Car Keypoint Detection Model Training

This tutorial primarily focuses on how to train a key point detection model from scratch using HAT on the CarFusion car key point dataset. The tutorial covers floating-point, quantization, and fixed-point models.

CarFusion is a car keypoint dataset that includes annotations for 12 keypoints on cars: the centers of the front, rear, left, and right wheels, as well as the positions of the car lights and the corners of the car roof. Before starting the model training, the first step is to prepare the dataset. To do this, we need to apply for the dataset on the official website. The official website link for CarFusion is: CarFusion. After scrolling down, you will find the dataset application form. Once you submit the form, you will receive an email with the dataset download link. After downloading and extracting the dataset, the directory structure will be as follows:

CarFusion |-- train |-- car_butler1 |-- car_butler2 |-- car_craig1 |-- car_craig2 |-- car_fifth1 |-- car_fifth2 |-- car_morewood1 |-- car_morewood2 |-- test |-- car_penn1 |-- car_penn2

Here, we only consider a simpler scenario, which is to detect keypoints from pre-detected car images. Therefore, we need to first crop the cars from the images based on the annotated bounding boxes.

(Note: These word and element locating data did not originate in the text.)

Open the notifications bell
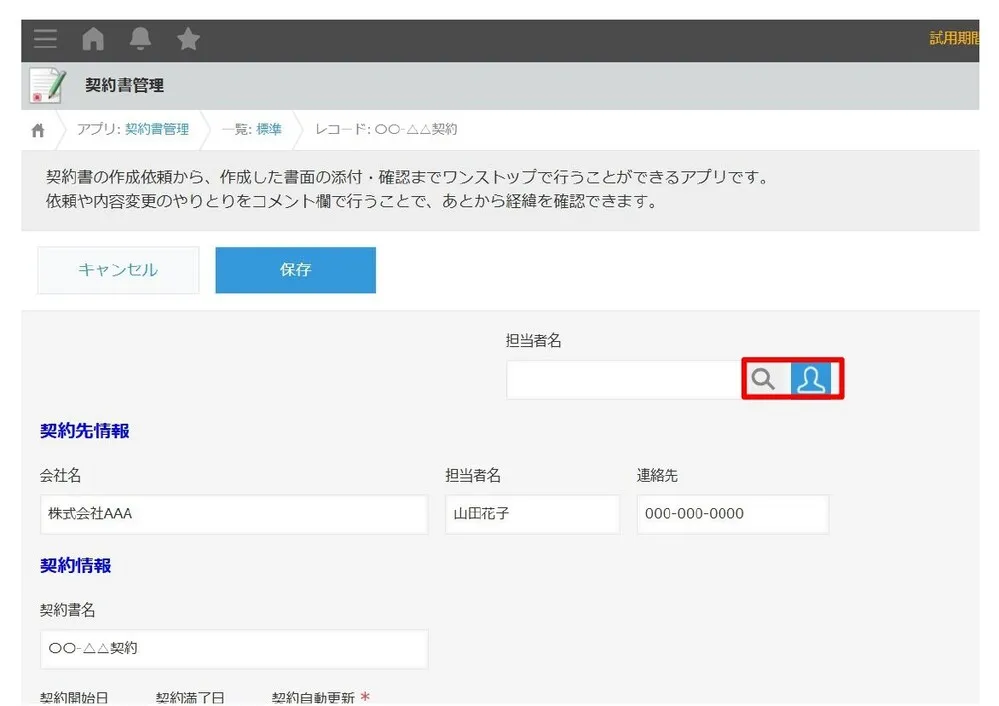This screenshot has height=706, width=999. coord(140,38)
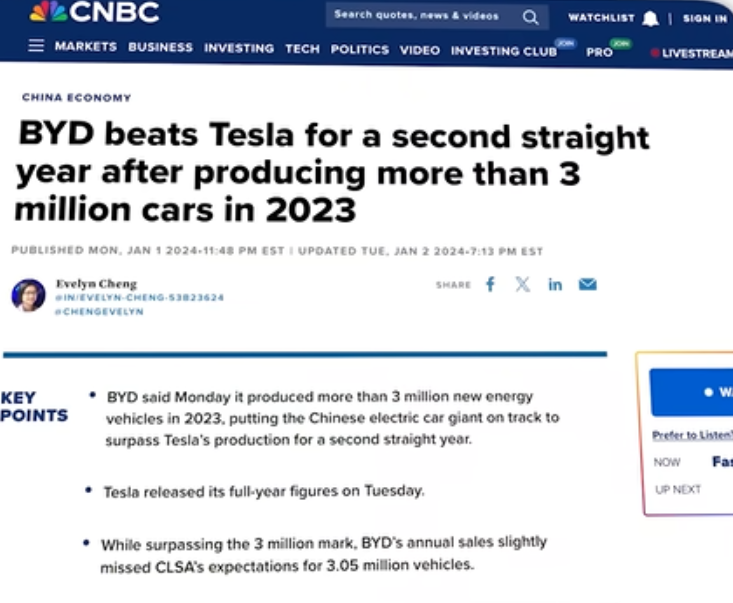Viewport: 733px width, 603px height.
Task: Open the hamburger menu icon
Action: coord(37,47)
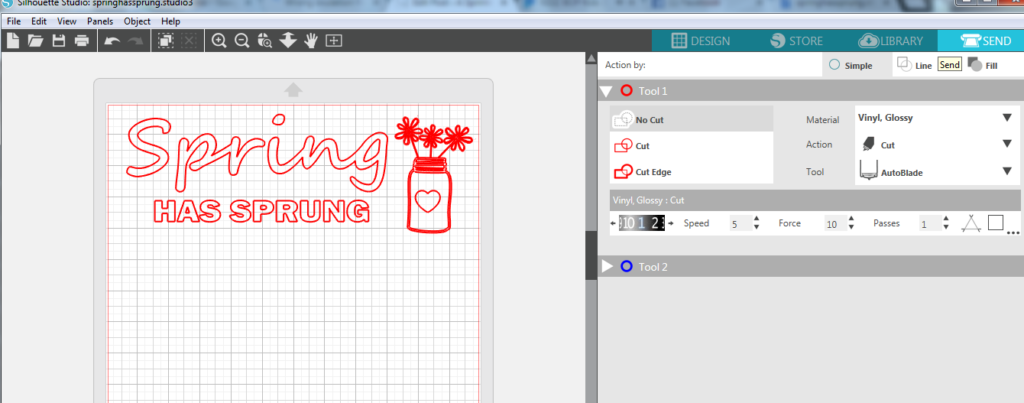Select the Simple action mode
1024x403 pixels.
pyautogui.click(x=835, y=65)
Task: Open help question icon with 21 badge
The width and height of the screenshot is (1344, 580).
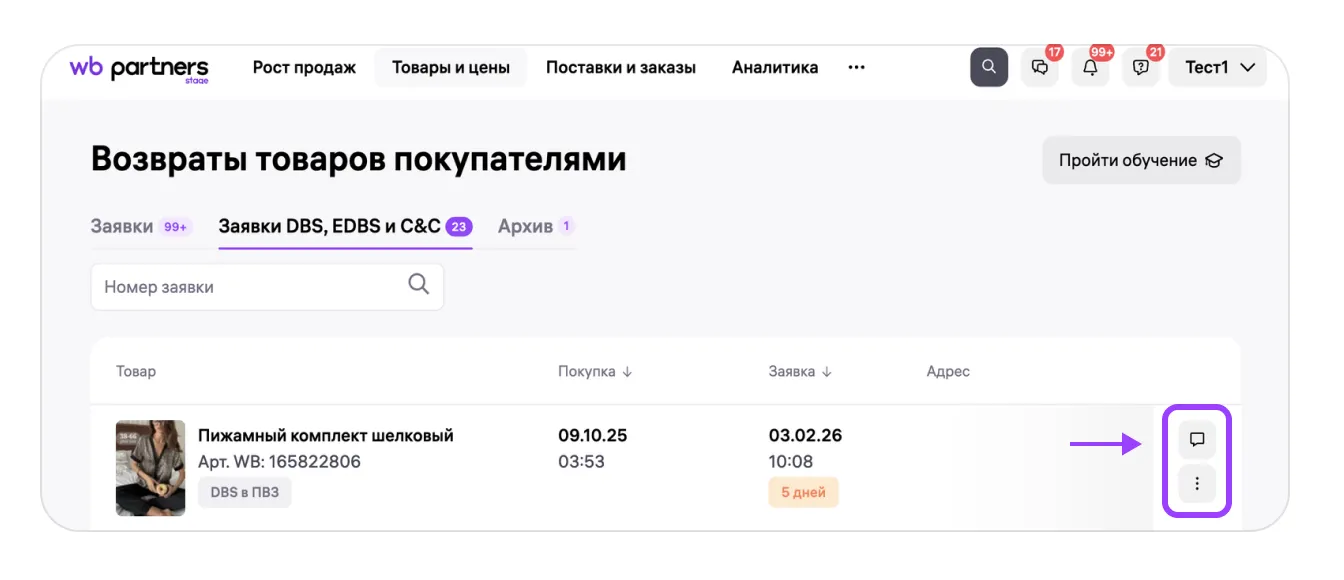Action: [x=1141, y=67]
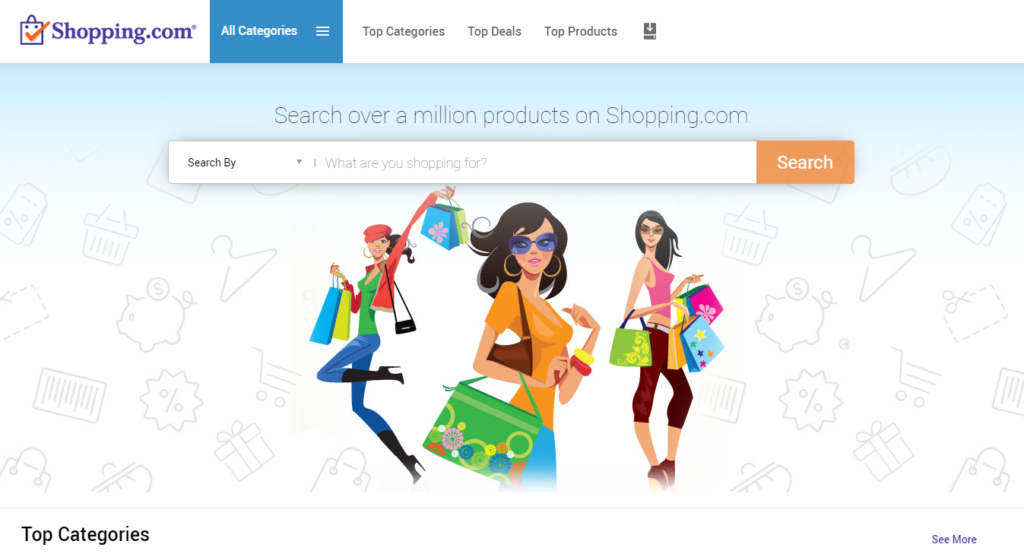The width and height of the screenshot is (1024, 557).
Task: Click the download app icon in header
Action: 650,31
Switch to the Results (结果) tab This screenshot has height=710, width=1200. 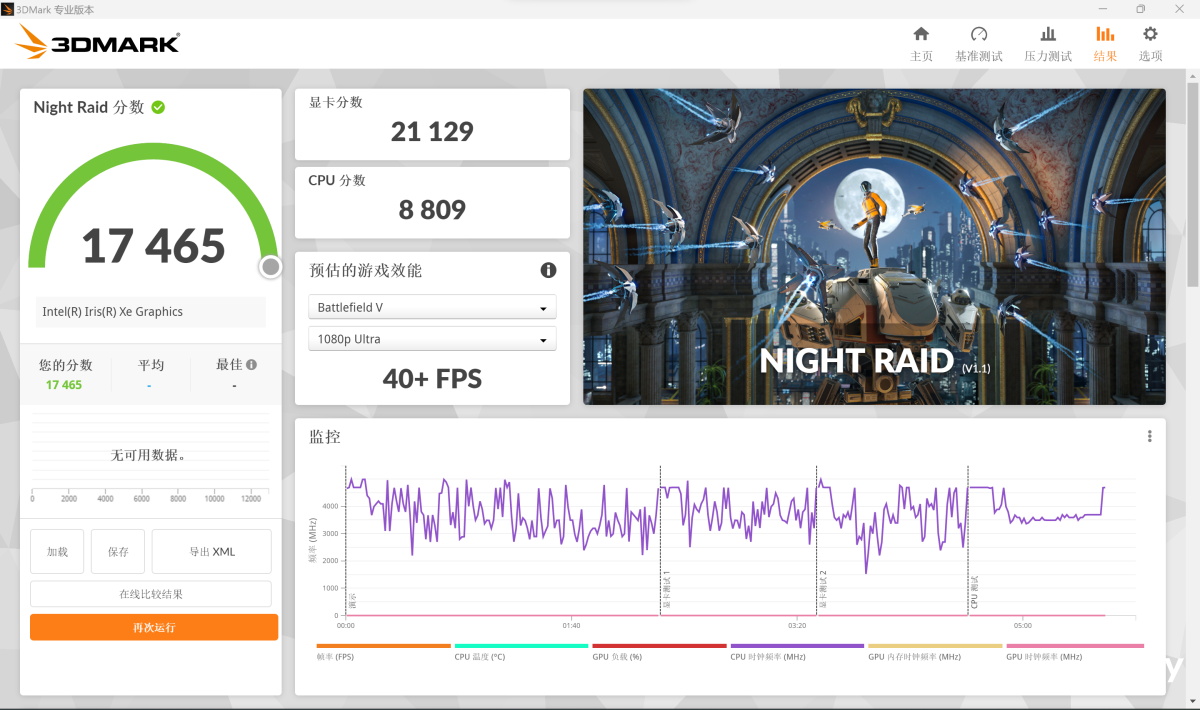click(x=1105, y=43)
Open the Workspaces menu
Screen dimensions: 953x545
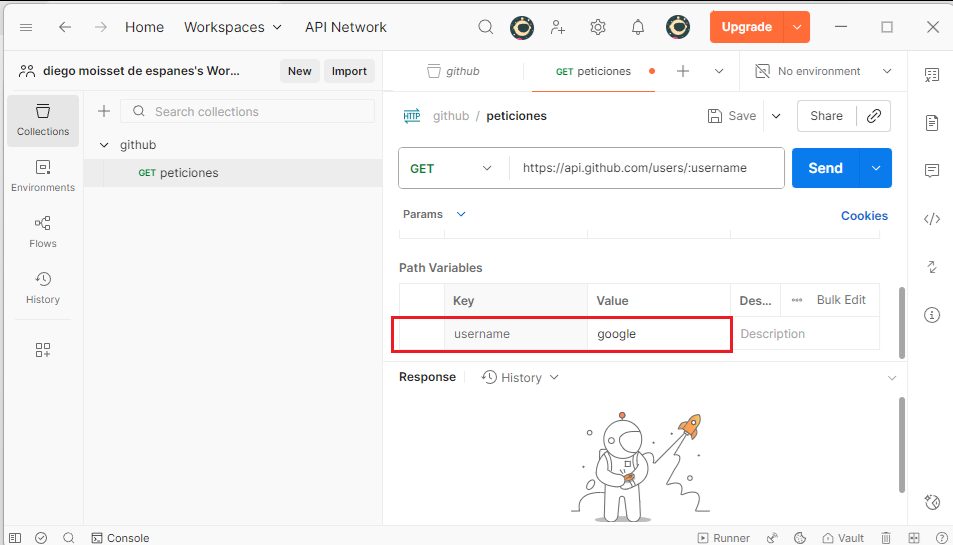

To convert the data into the cropped format, you can simply run the following command:

python3 tools/dataset_converters/gen_carfusion_data.py --src-data-path ${data-dir} --out-dir ${cropped-data-dir} --num-workers 10

The directory structure of the processed cropped data will be as follows:

cropped-data-dir |-- train |-- car_butler1 |-- car_butler2 |-- car_craig1 |-- car_craig2 |-- car_fifth1 |-- car_fifth2 |-- car_morewood1 |-- car_morewood2 |-- test |-- car_penn1 |-- car_penn2 |-- simple_anno |-- keypoints_train.json |-- keypoints_test.json

The file "keypoints_test.json" contains annotations for the test dataset, while "keypoints_train.json" contains annotations for the training dataset. Each sample is stored in JSON format as a dictionary with the following structure: "img_path": keypoints_list. The "keypoints_list" has a shape of (12, 3), where each row represents a keypoint. The first two elements of each row are the x and y coordinates of the keypoint, and the third element indicates the validity of the keypoint. If the keypoint is outside the image or is invalid, the third element is set to 0.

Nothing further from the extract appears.